Why call Data Lake instead of just calling M3 APIs?
Although Data Lake performance can lag behind M3 API performance, there are some business cases where it is easier to export data from the Data Lake instead of calling M3 APIs. These include:
-
Exports looking for empty values
M3 API can struggle when looking for data that is null or empty. Data Lake sql is better at discovering this sort of data condition.
Select ITNO, FACI, CSNO from MITFAC where CSNO = '' order by ITNO -
Exports with an “OR” scenario
For example, looking for item master data ether the net weight OR the gross weight is missing:
Select CONO, ITNO, NEWE, GRWE, UNMS, FUDS from MITMAS where NEWE = 0 OR GRWE = 0
Or looking for order lines in multiple specific and non-sequential statuses:
Select ORNO, PONR, ORST, ITNO from OOLINE where ORST IN ('33','44') -
Exports looking for missing information
For example, items that are present in a master pricelist, but missing completely from a dependent / subsidiary pricelist (i.e. customer-based, or alternate currency)
SELECT table1.ITNO EURITNO FROM OPRBAS table1
LEFT JOIN OPRBAS table2 ON table2.prrf = table1.prrf and table2.cuno = table1.cuno and table1.itno = table2.itno
and table2.fvdt = table1.fvdt where table2.cucd = 'NOK' and table1.cucd = 'EUR' and table1.PRRF = 'DEMO02' and table1.CUNO = 'SGDEMO01' and table2.itno is null
Guide: Using the Data Lake step in Vince Workflows
The VXL label
The Data Lake Step
Select the Data lake step in the workflow designer, as shown.Activate component settings
There are 4 component settings needed to activate the data lake step
-
Endpoint – the data lake endpoint of the M3 environment to which this workflow will select data.
-
Body – the data lake sql statement
-
connectionId – A reference to the authentication credentials needed to call the endpoint
-
saveResultToS3 – instructions to save or not save the query result to an S3 “bucket” in AWS
We will detail these steps below.
Endpoint
Endpoint is the datafabric/compass endpoint of your M3 environment.
The host and environment will match your vince connection “Base Uri”, for example:
Note that the “/M3/” is not part of the Data Lake endpoint. Replace the “/M3/” with the following:
“/DATAFABRIC/compass/v2/jobs”.
For Example:
"endpoint": "https://mingle-ionapi.eu1.inforcloudsuite.com/VINCE_DEM/DATAFABRIC/compass/v2/jobs",
Body
Body is the Data Lake sql statement you wish to execute.

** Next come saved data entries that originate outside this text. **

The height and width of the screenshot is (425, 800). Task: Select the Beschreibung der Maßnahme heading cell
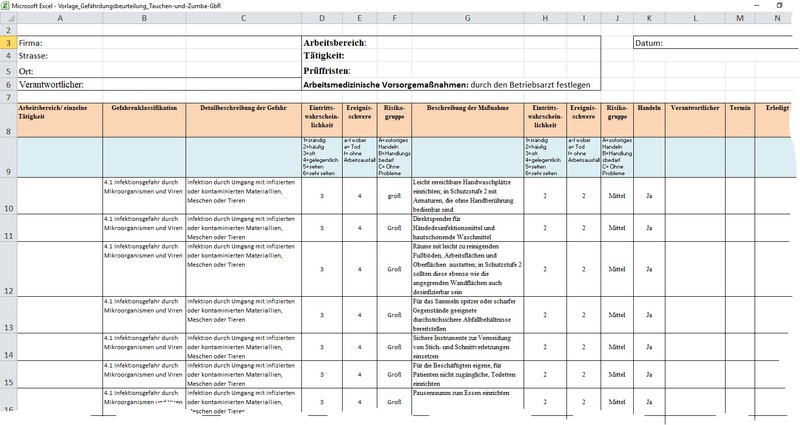tap(468, 107)
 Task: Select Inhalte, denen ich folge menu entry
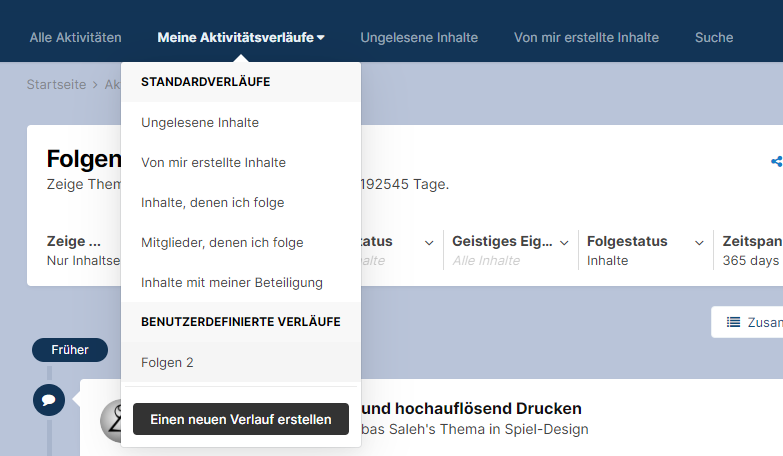pos(213,203)
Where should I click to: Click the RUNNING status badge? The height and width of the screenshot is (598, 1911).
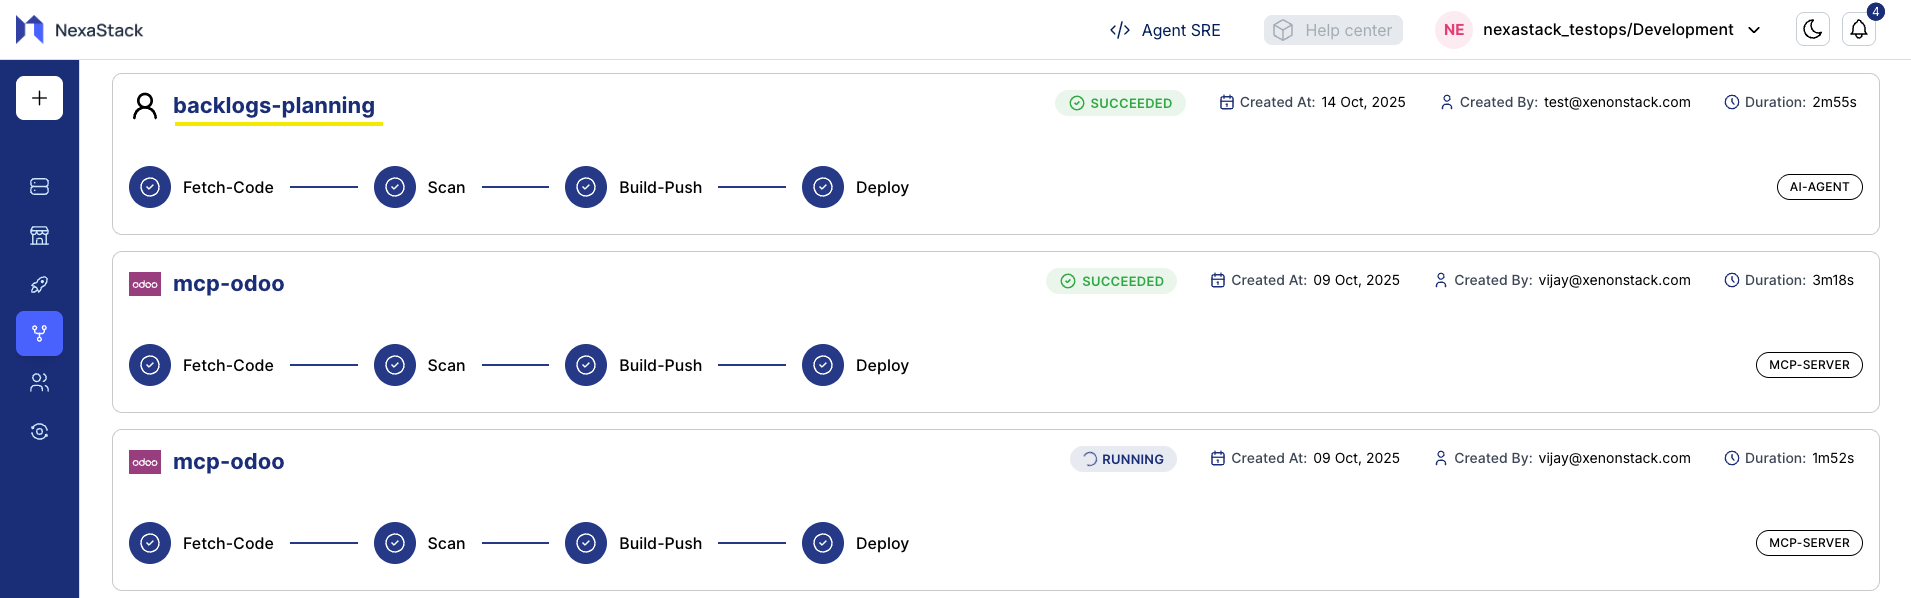(x=1123, y=459)
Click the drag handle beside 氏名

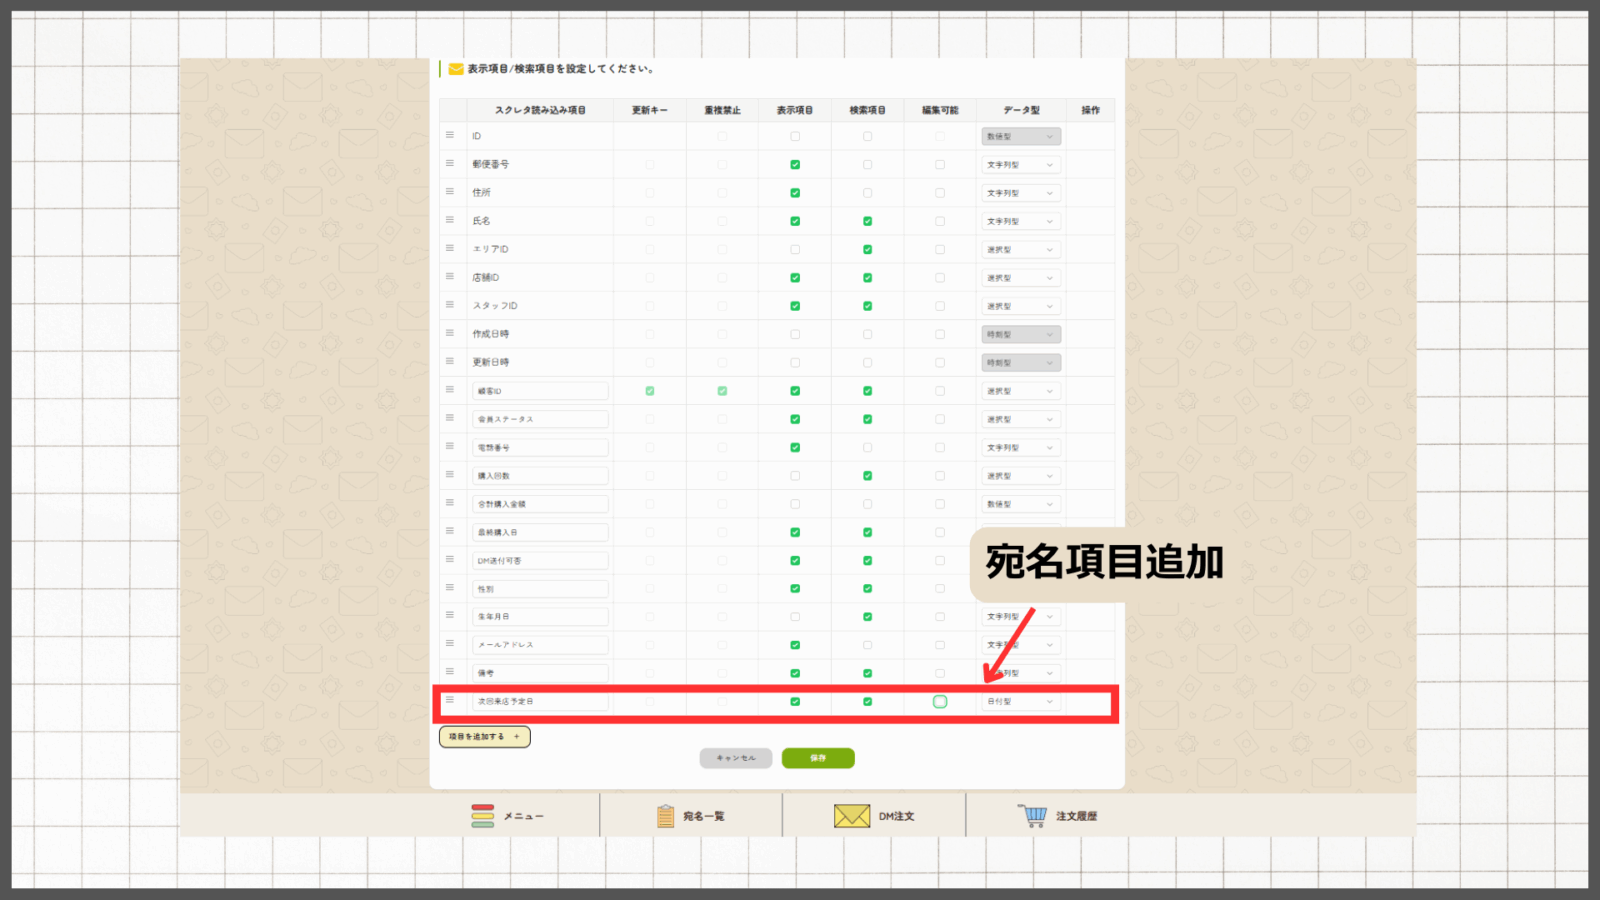(x=450, y=220)
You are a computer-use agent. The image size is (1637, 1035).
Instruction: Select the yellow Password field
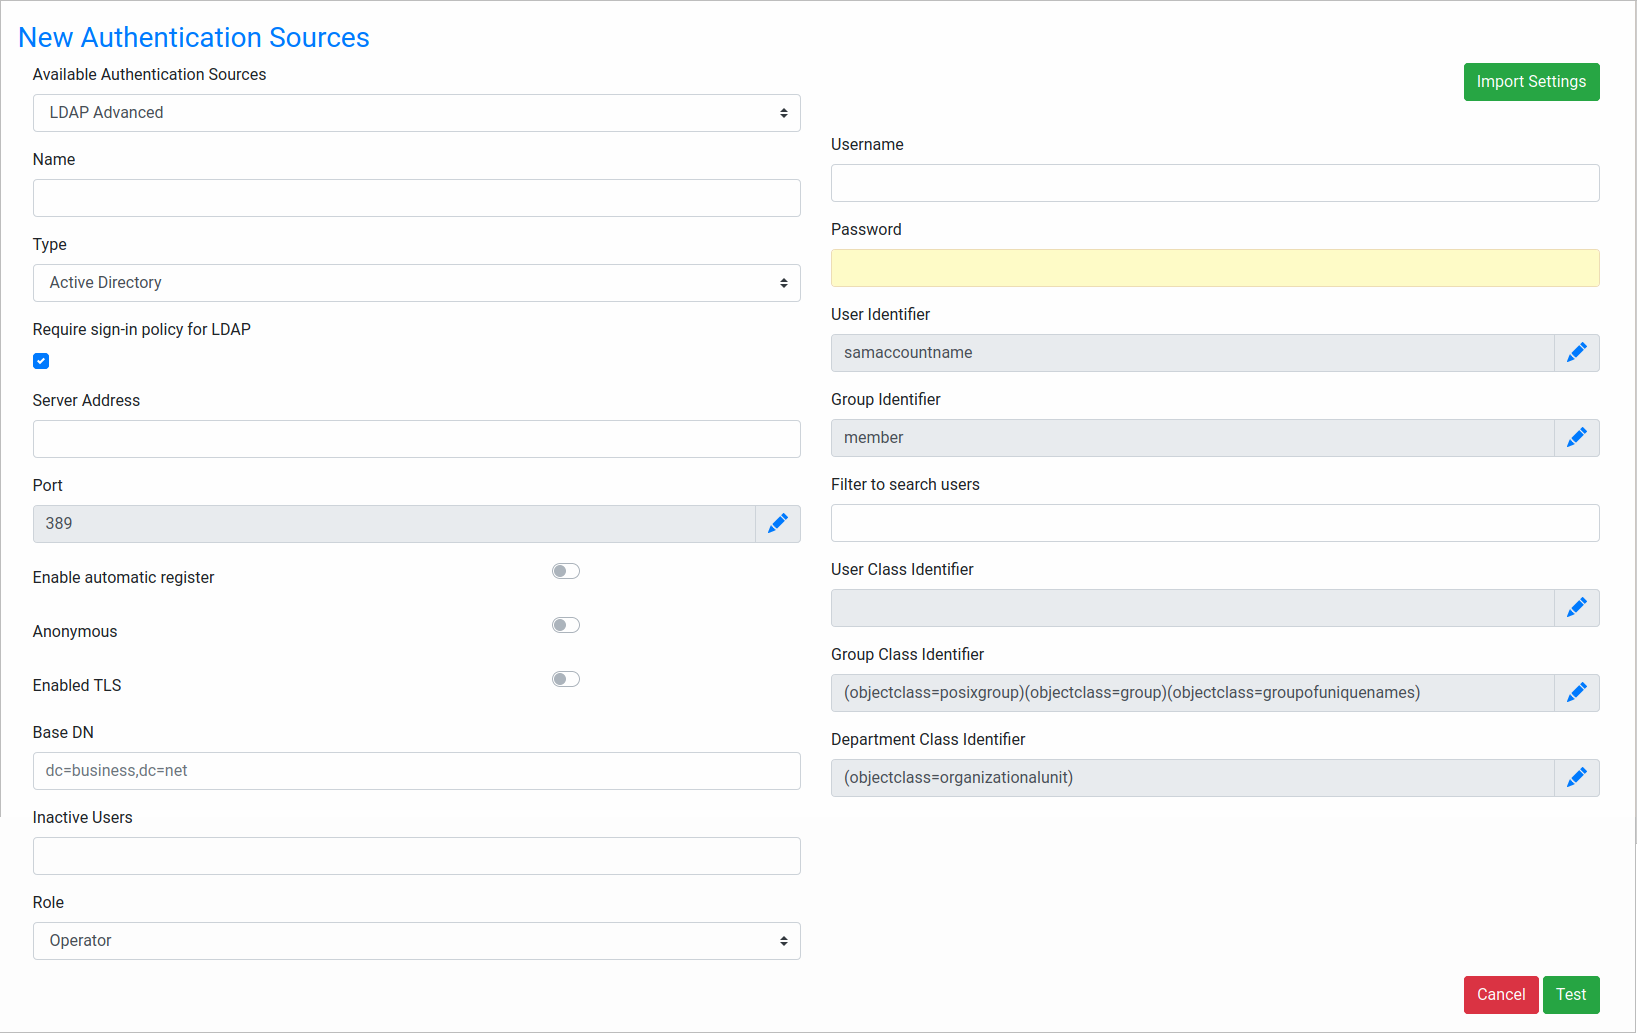coord(1214,268)
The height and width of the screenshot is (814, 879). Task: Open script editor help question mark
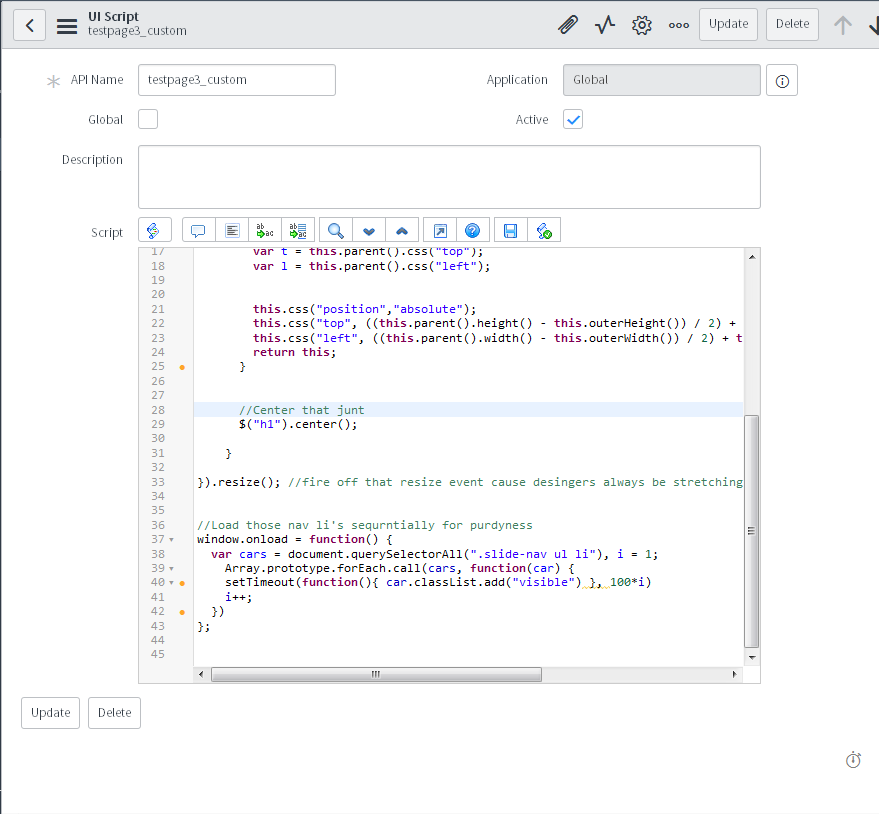pyautogui.click(x=472, y=231)
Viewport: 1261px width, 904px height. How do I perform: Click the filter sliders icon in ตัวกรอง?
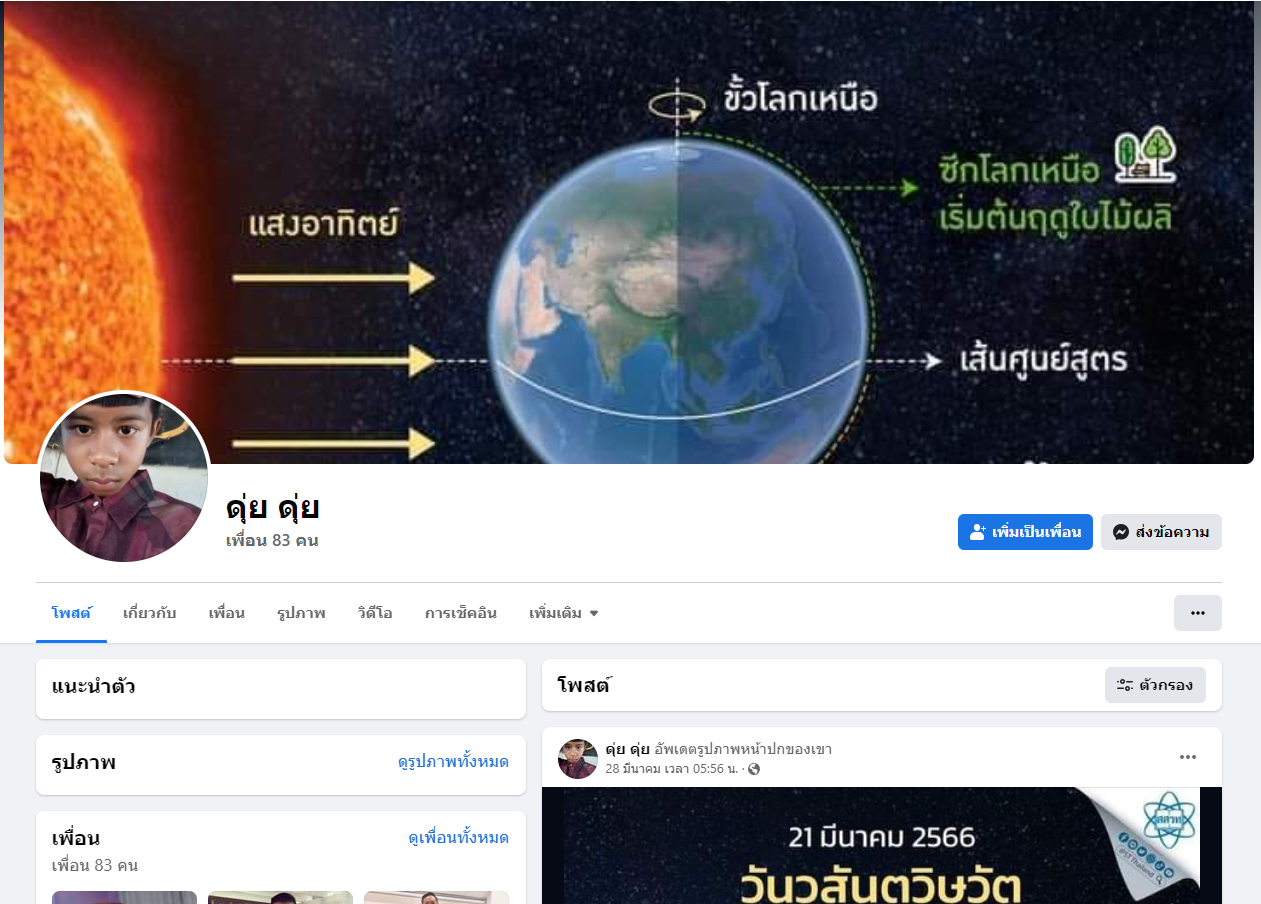point(1125,685)
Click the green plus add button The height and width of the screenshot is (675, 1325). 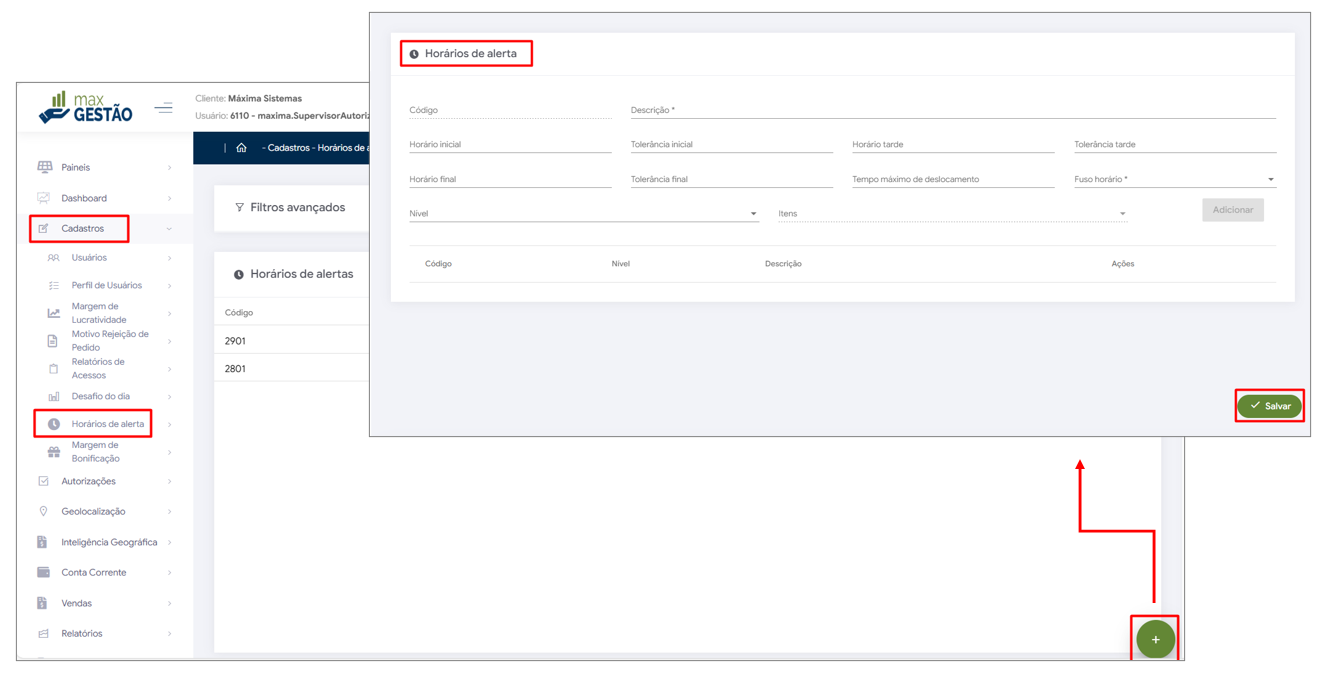1155,639
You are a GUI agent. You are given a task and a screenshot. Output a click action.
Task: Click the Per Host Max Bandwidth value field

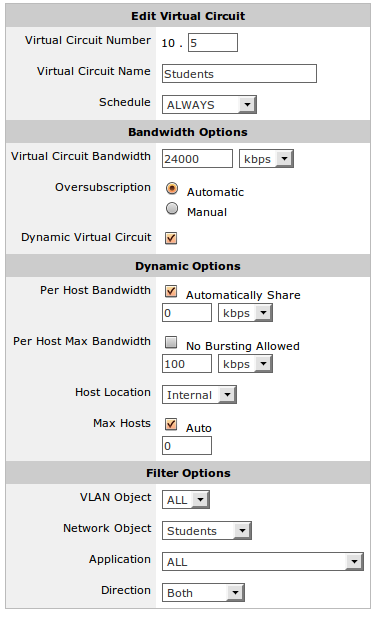coord(187,363)
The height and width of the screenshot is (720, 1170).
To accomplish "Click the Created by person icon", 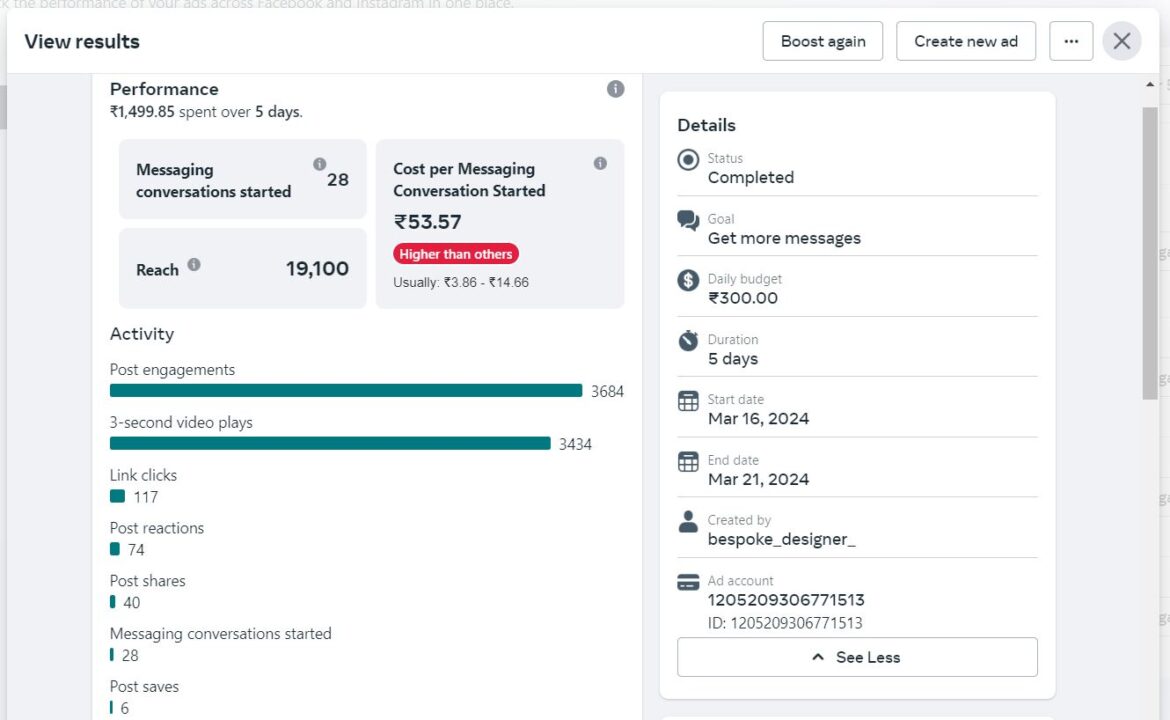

It can be a hard-coded statement, or you can also use parameters, as described in the video series.
Example of a hard-coded statement:
"body": "select top 10 ITNO, ITDS, INDI from MITMAS"
Example of a parameterized statement that contains both hard-coded elements and parameters:
Note that if using parameters, you must define these parameters in a “transform” step that precedes the Data Lake step.
In this example, we define “query1”, “query2”, and “query3” as cells J1, J2, and J3 of the input spreadsheet:
For your convenience, here is the jsonata code:
"query1": body[0].J,
"query2": body[1].J,
"query3": body[2].J
}
IMPORTANT: Note that if you use parameters, you must select the “Workflow uses spreadsheet data?” checkbox at the workflow level, as shown here.
ConnectionID
A reference to the authentication credentials needed to call the data lake endpoint. This will be found in the same connection management page as the Base Uri:
Copy and paste the GUID-like connection reference from the page containing the connection, and paste into the data lake connectionId item.
For example:
"connectionId": "CONNECTION-d48003b118fc4384880e79779206e418",
saveResultToS3
Always set to “false”
"saveResultToS3": false
Tenants do not have access to the S3 data storage locations so please set this to false.